Gel, dégel, mais où sont passés les avoirs?

Gels irréguliers des comptes des Pro-Gbagbo pendant 7ans : Pourquoi les deux Procureurs d’Abidjan seront tenus à réparation des préjudices soufferts…

La principale question que se posaient encore les techniciens des règles de l’art, quant à l’arsenal juridique au moyen duquel plusieurs centaines de comptes bancaires ont été, pour une durée indéterminée, interdits d’accès à leurs titulaires, vient de trouver réponse, après l’annonce, le 6 août dernier, par Monsieur Ouattara, de la prise d’une Ordonnance portant amnistie.

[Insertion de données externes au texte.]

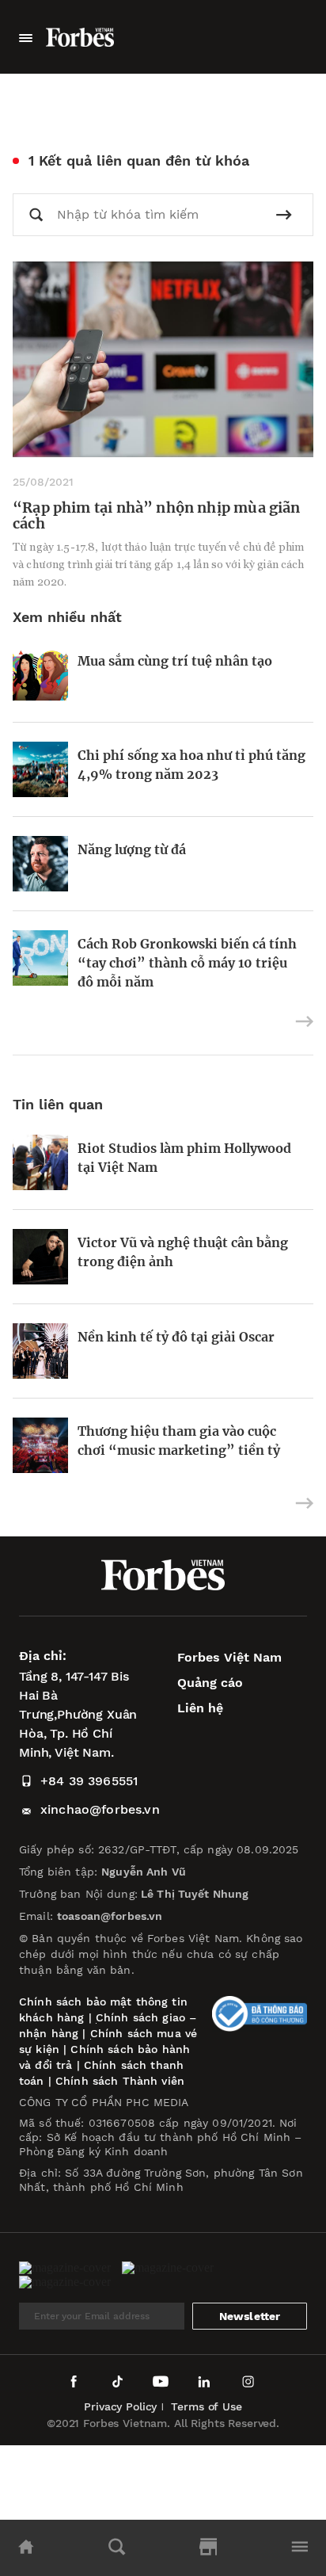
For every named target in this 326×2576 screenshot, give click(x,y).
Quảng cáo (210, 1682)
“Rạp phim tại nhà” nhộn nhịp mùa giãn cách (157, 515)
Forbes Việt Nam (229, 1657)
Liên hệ (200, 1707)
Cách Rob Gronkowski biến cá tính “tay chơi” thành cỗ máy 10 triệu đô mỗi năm (187, 963)
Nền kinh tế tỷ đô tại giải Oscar (176, 1337)
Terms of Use (206, 2406)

En effet, dans un document intitulé «RÉQUISITION DE DÉGEL TOTAL» daté du 9 août dernier, Monsieur ADOU Richard Christophe, ci-devant actuel Procureur de la République près le tribunal de première instance d’Abidjan, donne à nouveau ordre aux banques de permettre à sept (07) personnalités nominativement citées dans ledit document d’accéder à leurs comptes. Il s’ensuit dès lors que c’est l’actuel Procureur du tribunal d’Abidjan et son prédécesseur qui sont les auteurs de ces gels.

Dès lors, au regard des conséquences extrêmement dommageables occasionnées par une telle opération, il ne saurait être passé par pertes et profits la question de sa régularité, alors surtout qu’elle est l’œuvre de praticiens du droit.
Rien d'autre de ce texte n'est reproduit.